Jim Buice column: Little mermaid has a ball at the beach

Published 12:00 am Thursday, June 21, 2018

Give Lewisville’s founding fathers credit for taking a stand when it comes to an issue near and dear to their hearts — keeping term limits.

You know, if it ain’t broke…

Limiting those who occupy the positions of mayor and council to no more than eight consecutive years in office — four two-year terms — has been in play since the town became incorporated in 1991.

The discussion of term limits came during a public hearing during last Thursday night’s meeting that was called after the issue came up in a planning meeting with council earlier this year about a specific N.C. court ruling years ago.

With few exceptions, establishing term limits for all governing bodies just makes good sense.

The council will decide whether to stay the course or amend the charter in its August meeting, but the former mayors and council members were adamant about maintaining the status quo and the traditions of the town.

Another is having prayer prior to the start of each meeting. In a country that seems to be continually moving away from God, the council has no intention of changing its stance. Again, good for them.

Tom Lawson, a former mayor and councilman, said:  “There have been many court cases that have found that prayer before a meeting is not allowed. This came up early on in my term sitting on that side of the dais. Our decision at that time was we were not going to change the traditions and how we handled it.
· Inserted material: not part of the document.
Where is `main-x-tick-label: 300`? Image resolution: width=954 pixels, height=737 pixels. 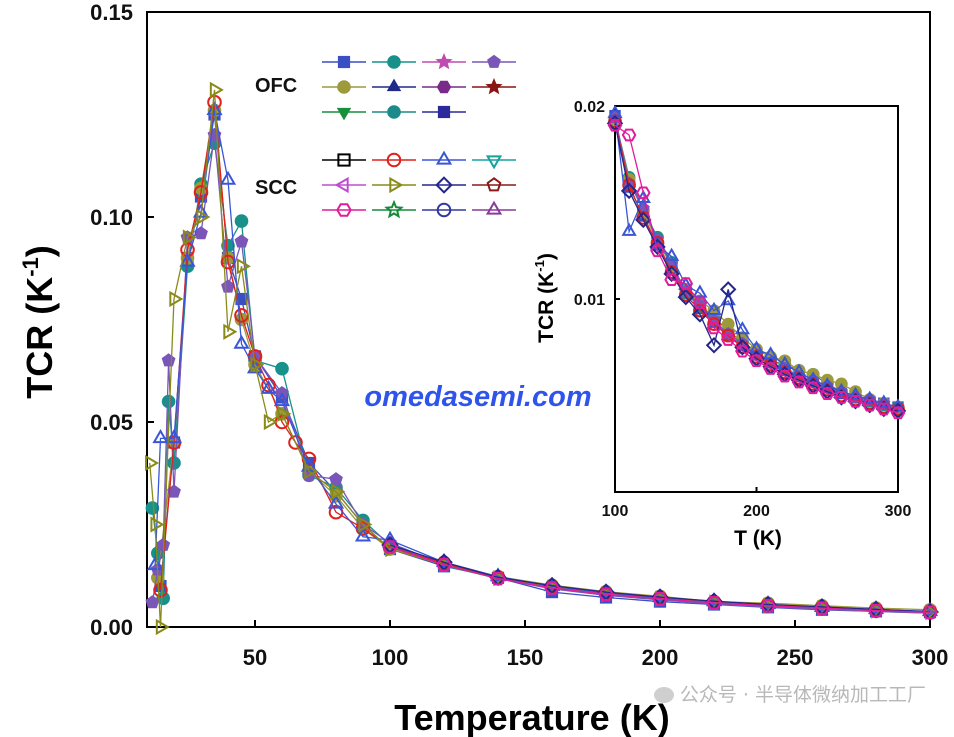 main-x-tick-label: 300 is located at coordinates (930, 658).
“Certainly, if somebody wanted to come forward and challenge that, then at that point we would address it in a fashion that would be legal and legitimate. But for the time being, we determined we would stick with the traditions of the town and continue with prayer before the meeting as we always had.”

• • • • •

Speaking of Lewisville, Corp. P.J. Springer was introduced as an incoming member of the town’s community policing section in last Thursday night’s Lewisville Town Council meeting.

He comes over from Clemmons where he served in a similar position before transferring and was wished a farewell three nights earlier in the Clemmons Village Council where they poked a little fun at him.

“I’m not sure going to Lewisville is a promotion,” Village Manager Scott Buffkin said with a chuckle.

Chief Deputy Brad Stanley, who headed up a large Forsyth County Sheriff’s Department contingent, had this to say at the Lewisville meeting: “He (P.J.) was telling me coming here that they announced to the Clemmons Council the other night that he would be leaving. He did tell me y’all had snacks out here.”

I’m sorry to report — at least for me — there were none.

• • • • •

It’s hard to beat a week at the beach, but for our little great niece, it was truly a time she will never forget.

First, there was getting a mermaid outfit that she had targeted before the trip to the Crystal Coast. She enjoyed showing off her colorful costume doing flips in the pool, and next was a boogie board to ride the waves in the ocean.

Of course, there were the go-kart rides, ice cream, putt-putt and learning experiences at the N.C. Aquarium at Pine Knolls Shores, where they had a special dinosaur exhibit (she has always been particularly fascinated with the large creatures), and a visit to Fort Macon State Park.

But nothing could top going to a baseball game in Morehead City where she was selected to go out on the field for the first pitch.

We were in line to purchase tickets for the Coastal Plain League game between the home-standing Marlins and Wilson Tobs when one of the staff members approached us and asked if she’d like to throw out the first pitch.

This league is for aspiring professional players and included some from local universities, including Wake Forest shortstop Patrick Frick.

They whisked her away for her moment in the spotlight. She was thrilled. By the time we made it to the stands, she was running off the field, ball in hand. Now she wanted all the players to sign it.

After a couple of innings, some of the Morehead City Marlins players came through the quaint park to greet fans for quick photos, autographs and thank everyone for coming to the game. Can you imagine anything like that at a Major League game?

Well, as fate would have it, our great niece and her dad had gone to get a snack and missed the entourage. However, she had given the ball to my wife for safe-keeping, and I asked one of the players if he could get as many signatures as possible for the little girl who was out there for the first pitch.

A couple of innings later, he brought the ball back filled with autographs and posed for a picture with her. She said that getting the ball was better than the mermaid outfit or boogie board and was the highlight of her trip.